Island Blog – Things, A Morning and Ripples

This morning my phone charger fell apart. No matter how I shoved it in or bound it with tape, these two refused to fuse. Battery is low and my phone is important to me – all those WhatsApp images of home schooling, babies rolling over for the first time or sitting up back-straight and giggling. Okay, I thought, my heart a little heavy, I am going to have to burrow into the thousands of obsolete chargers, wires and other dangly things, kept, as all things must be, just in case, in the cobwebby dive beneath the stairs. Personally, I have never encountered ‘case’ and happily throw everything away once something new has arrived at my door. I have tied up fence posts with phone charger leads in my time and they’re also really useful at keeping down a wheelie lid, bent on escape. Eventually, I found one that fitted, muttering to myself that, in a perfect world, manufacturers of electronic thingamajigs would just agree on a universal charger for the whole universe instead of holding onto their toys like toddlers.

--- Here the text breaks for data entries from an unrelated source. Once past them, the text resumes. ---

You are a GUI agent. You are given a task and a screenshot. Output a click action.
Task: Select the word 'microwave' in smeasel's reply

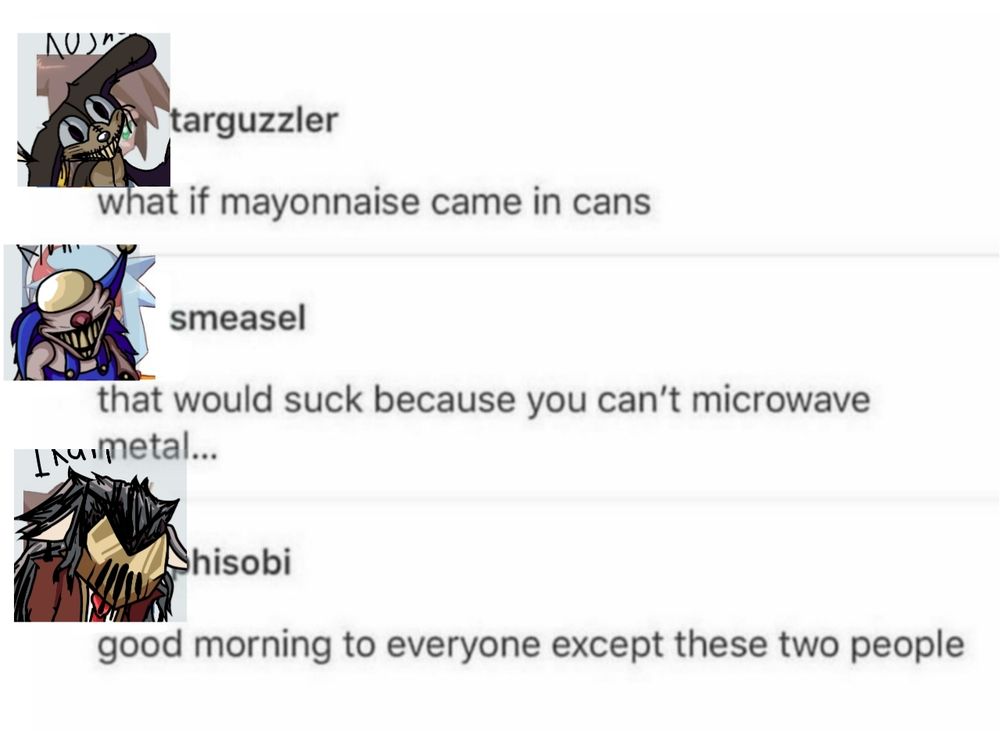click(x=781, y=400)
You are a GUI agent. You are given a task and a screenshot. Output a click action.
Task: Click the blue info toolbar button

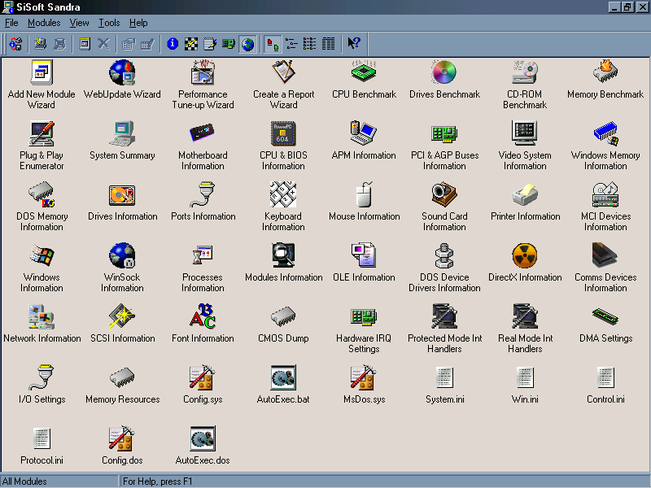172,44
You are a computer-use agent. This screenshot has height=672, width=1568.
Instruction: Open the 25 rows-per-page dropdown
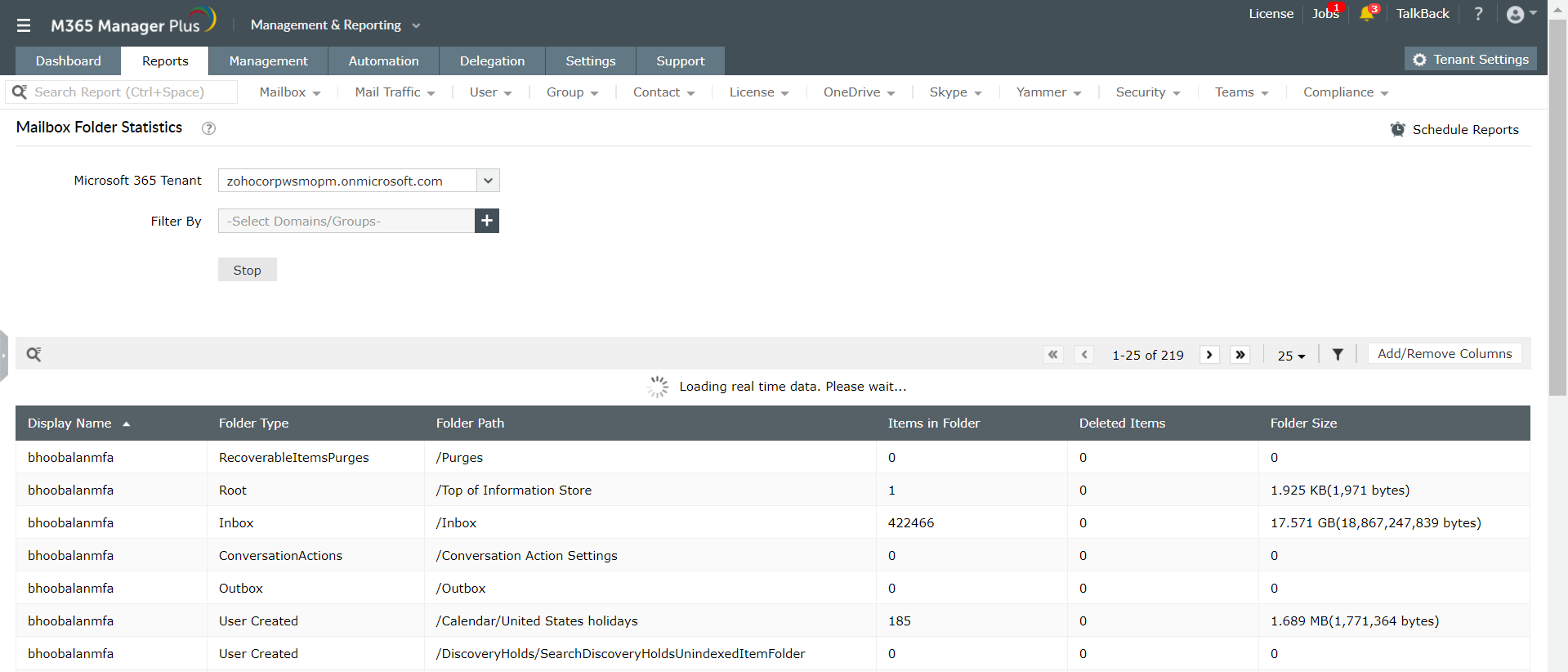[x=1291, y=356]
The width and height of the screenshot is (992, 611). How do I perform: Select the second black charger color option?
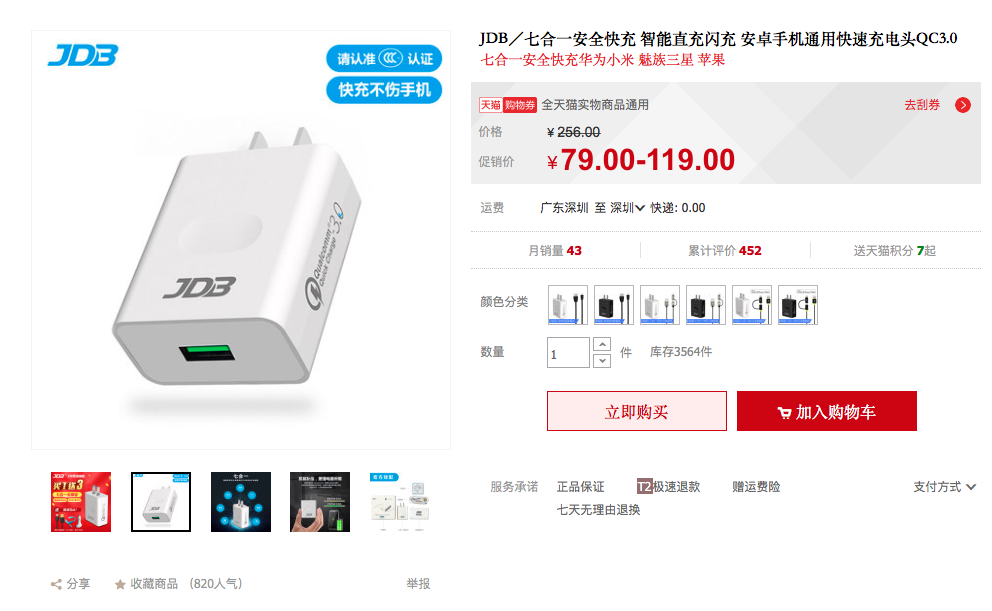pyautogui.click(x=705, y=305)
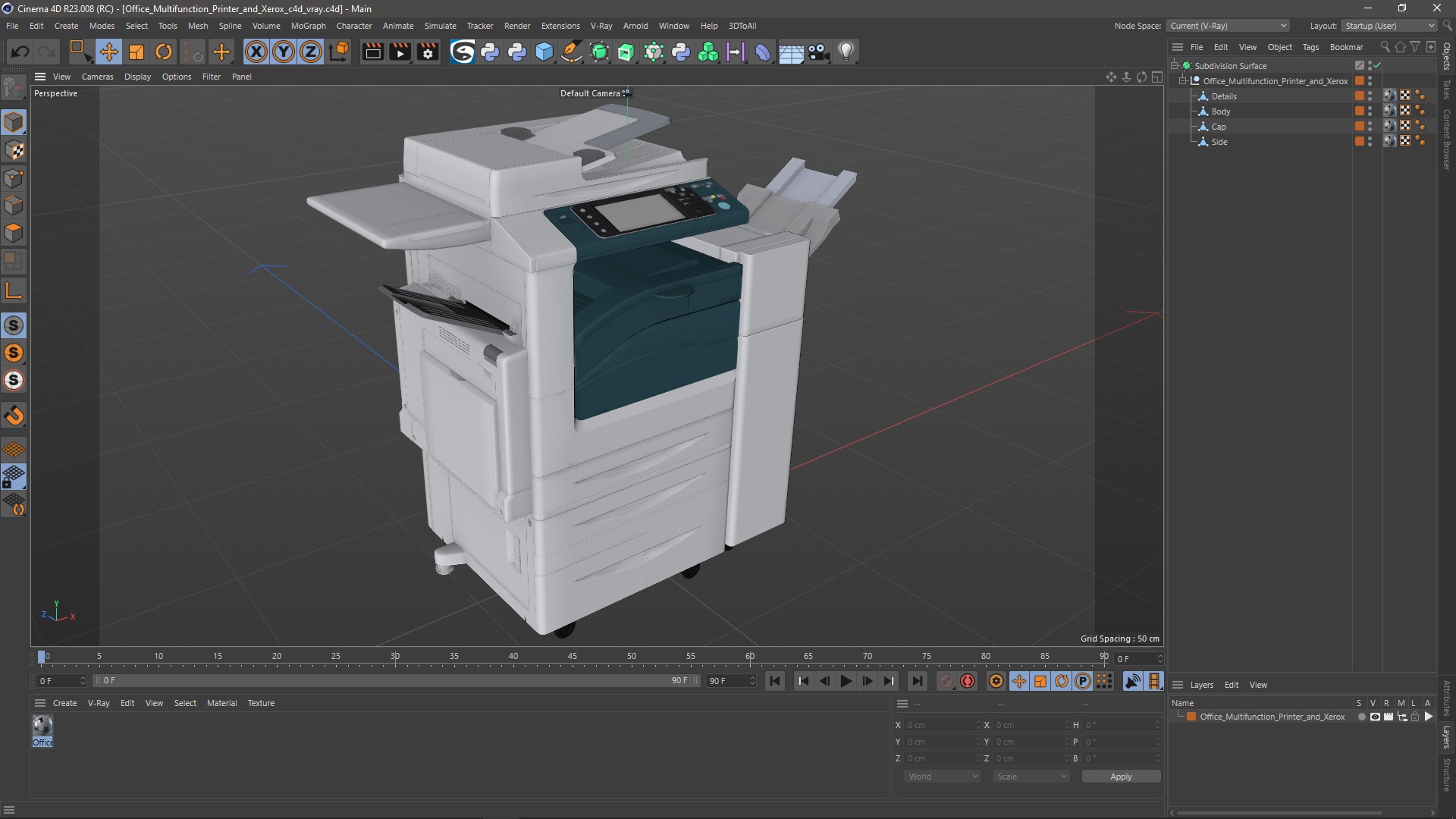
Task: Add a Cube primitive object
Action: [544, 52]
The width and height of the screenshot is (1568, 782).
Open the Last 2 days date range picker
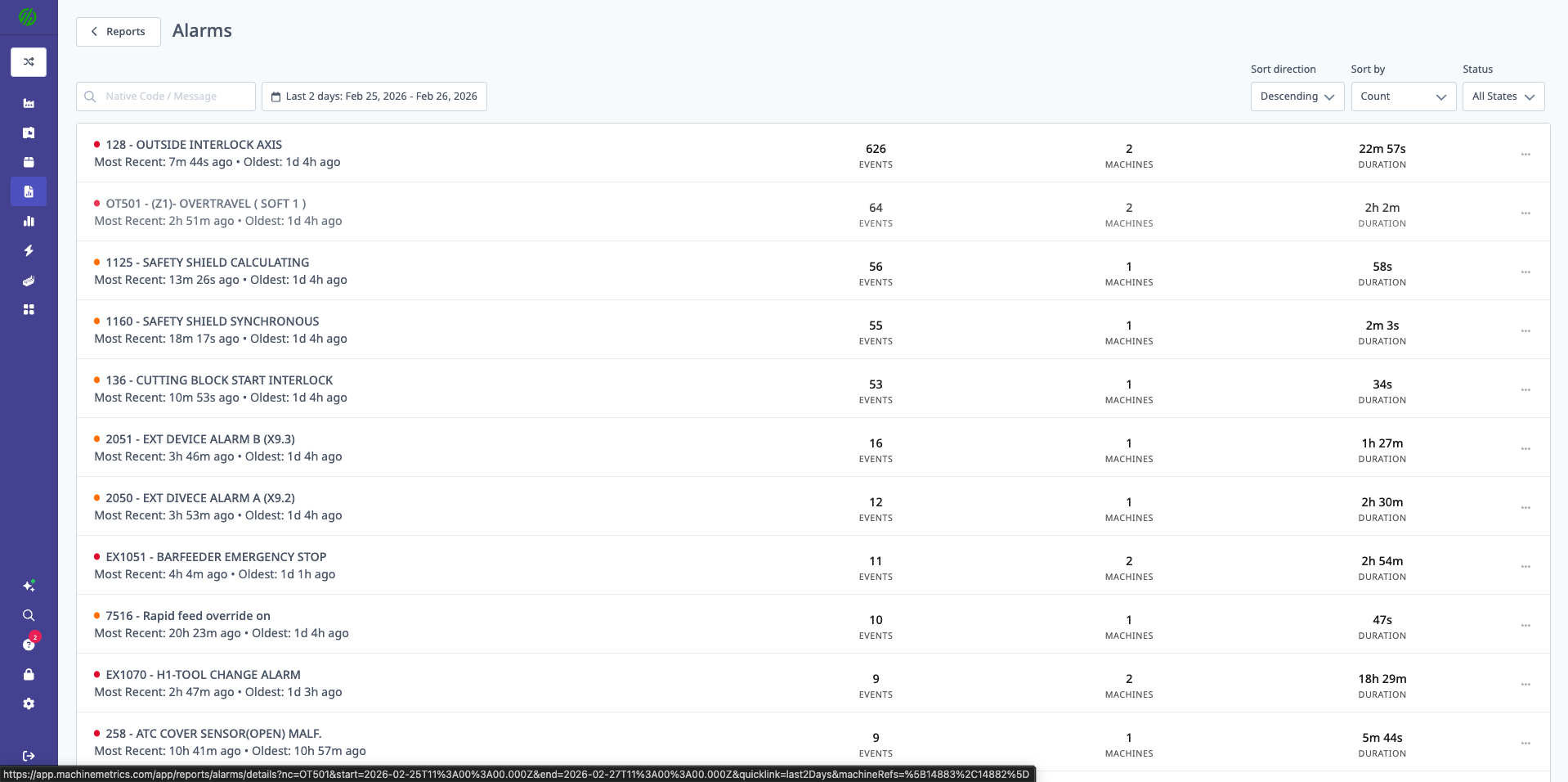(x=374, y=97)
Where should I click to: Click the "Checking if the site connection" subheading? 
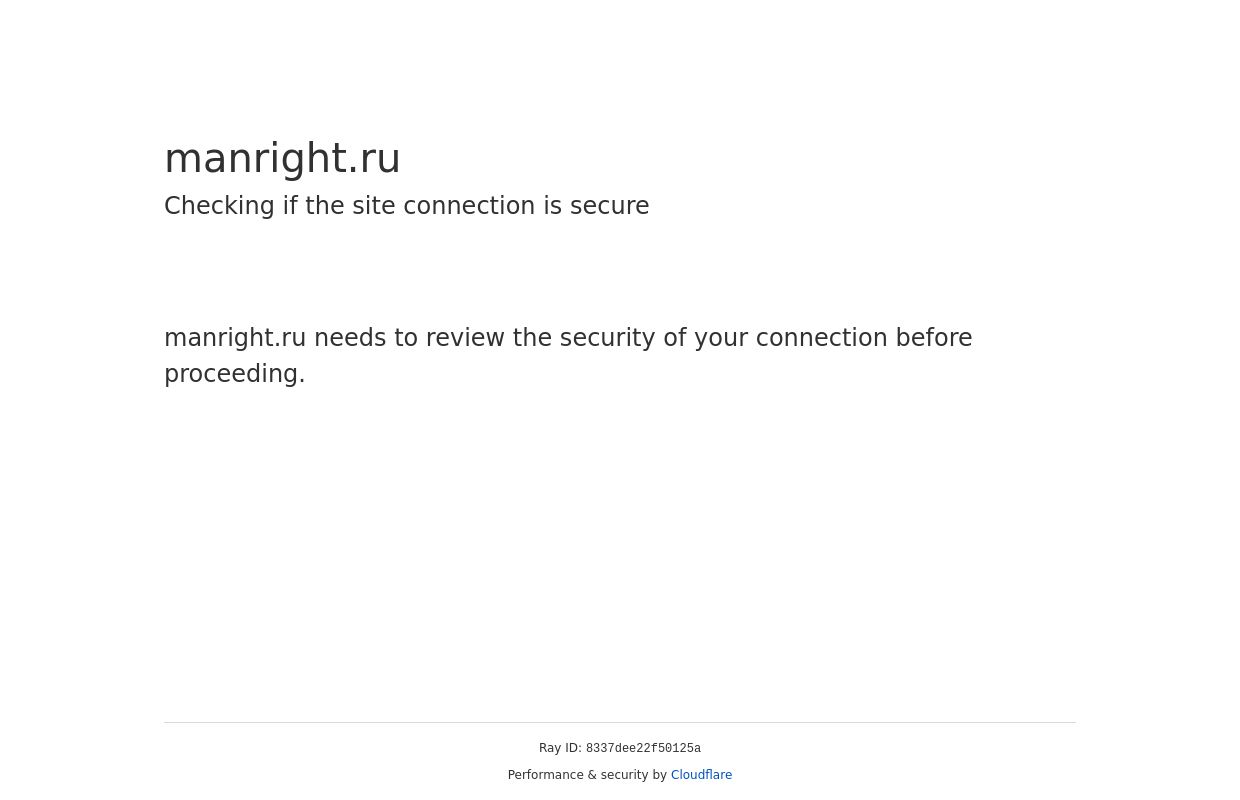406,206
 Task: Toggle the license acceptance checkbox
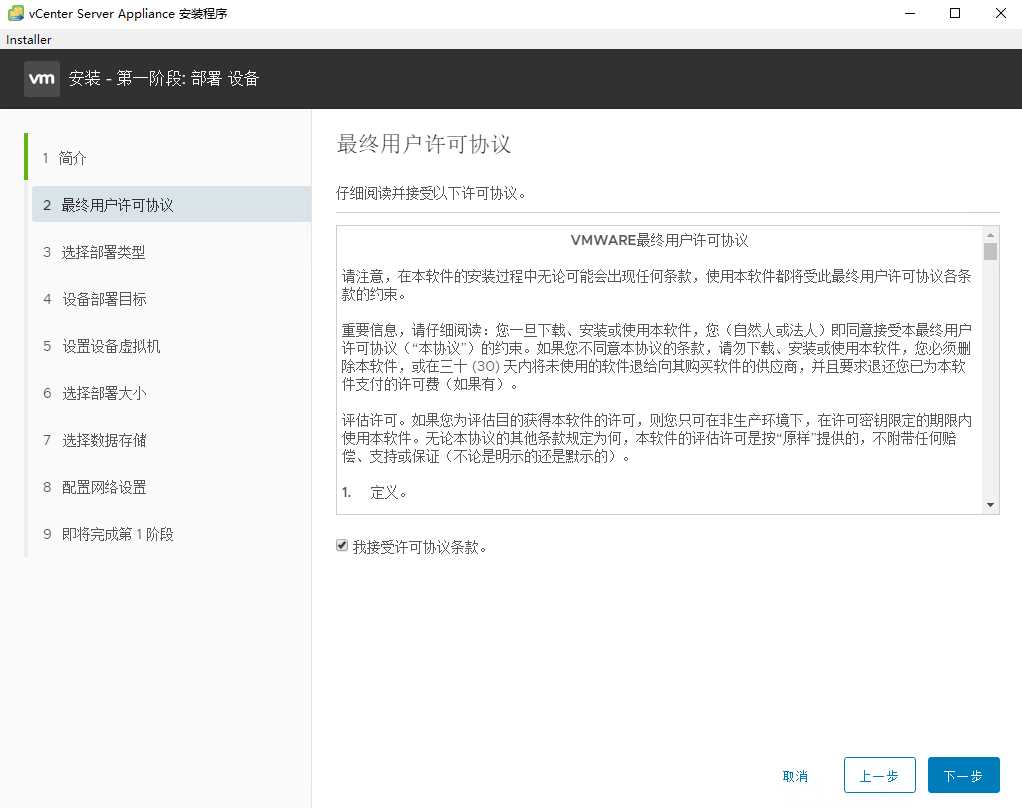tap(342, 545)
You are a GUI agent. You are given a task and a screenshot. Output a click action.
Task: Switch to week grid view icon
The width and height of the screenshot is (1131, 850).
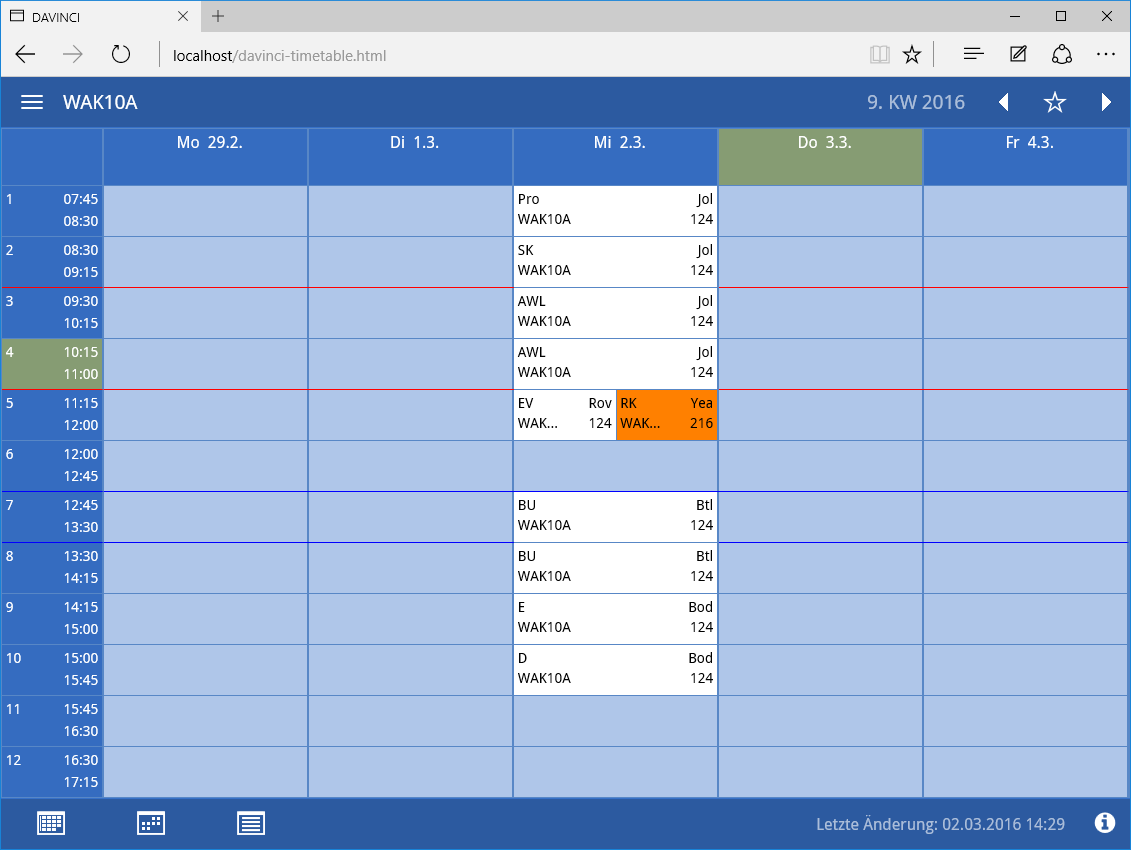(x=51, y=824)
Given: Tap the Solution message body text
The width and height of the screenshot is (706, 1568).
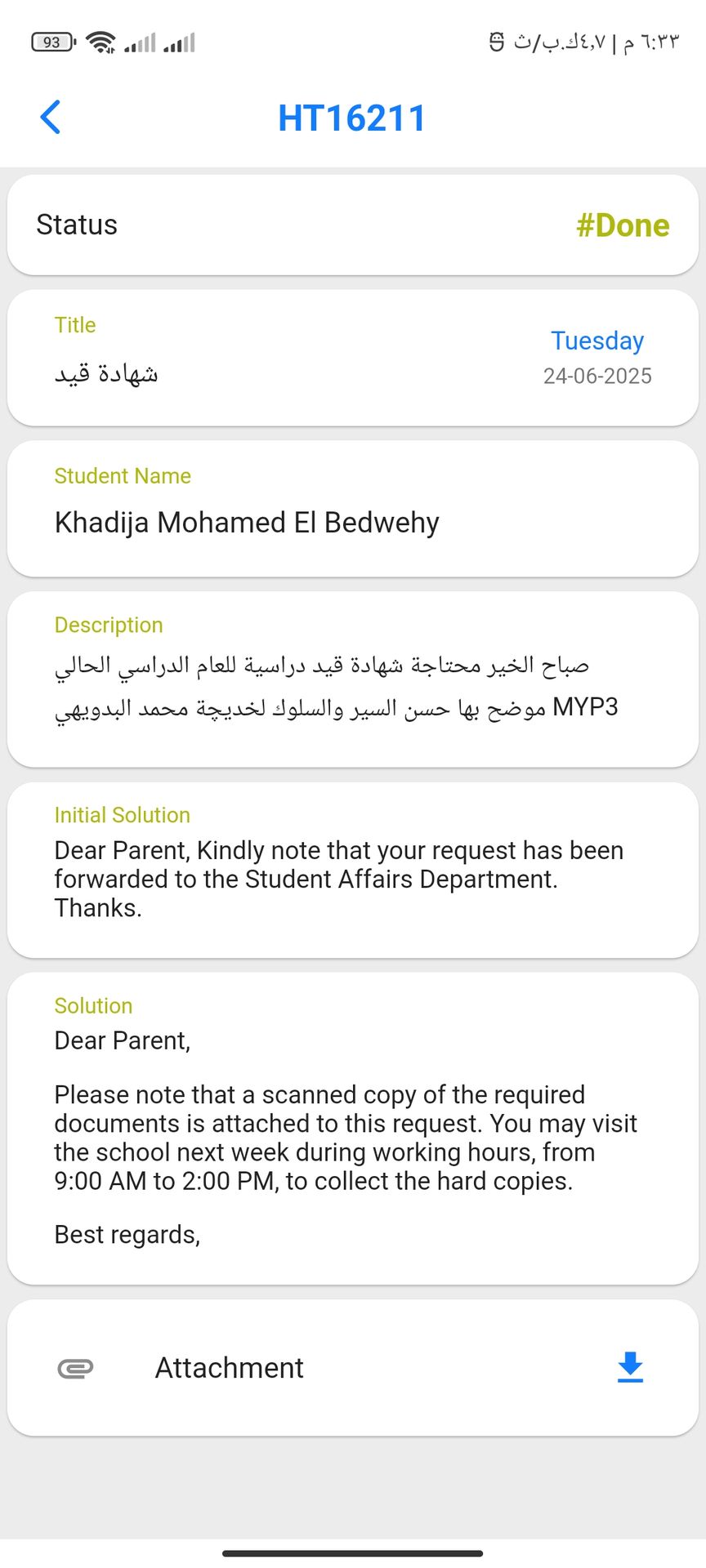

Across the sea-loch, in the outside world, the one that really matters, the trees bow to their reflections in the mirrorwater. A finger of gold touches one emerald beauty, lighting her into surreality and the water beams her across to me. Geese fly by, heading seaward, many of them, encouraging each other on. Gulls cant in a soft breeze and beneath their light white bodies, the sea-loch stirs into life. Two heavily pregnant hinds push through the water, belly deep and I watch their peaceful flow as they rise into the seaweed to bend their necks. And the echo ripples keep going. None of these things require a charger. As if by magic, everything out there just keeps going. All they need is food, water, light, each other and a safe place to sleep. Just like us, in truth.

However, we could get ourselves into a right flapdoodle at the very thought. It thinks me of all I could quite easily do without. I remember days when bread was toasted under a grill and it still tastes better that way, even if the clothes on the pulley oft retained the perfume of charr. This is not about what was, because what is, well, is, and many of the things with which we surround ourselves have elevated our quality of life considerably. But I think we have grown (rather scarily) dependent on things, so much so, that we might actually think life is quite impossible without them.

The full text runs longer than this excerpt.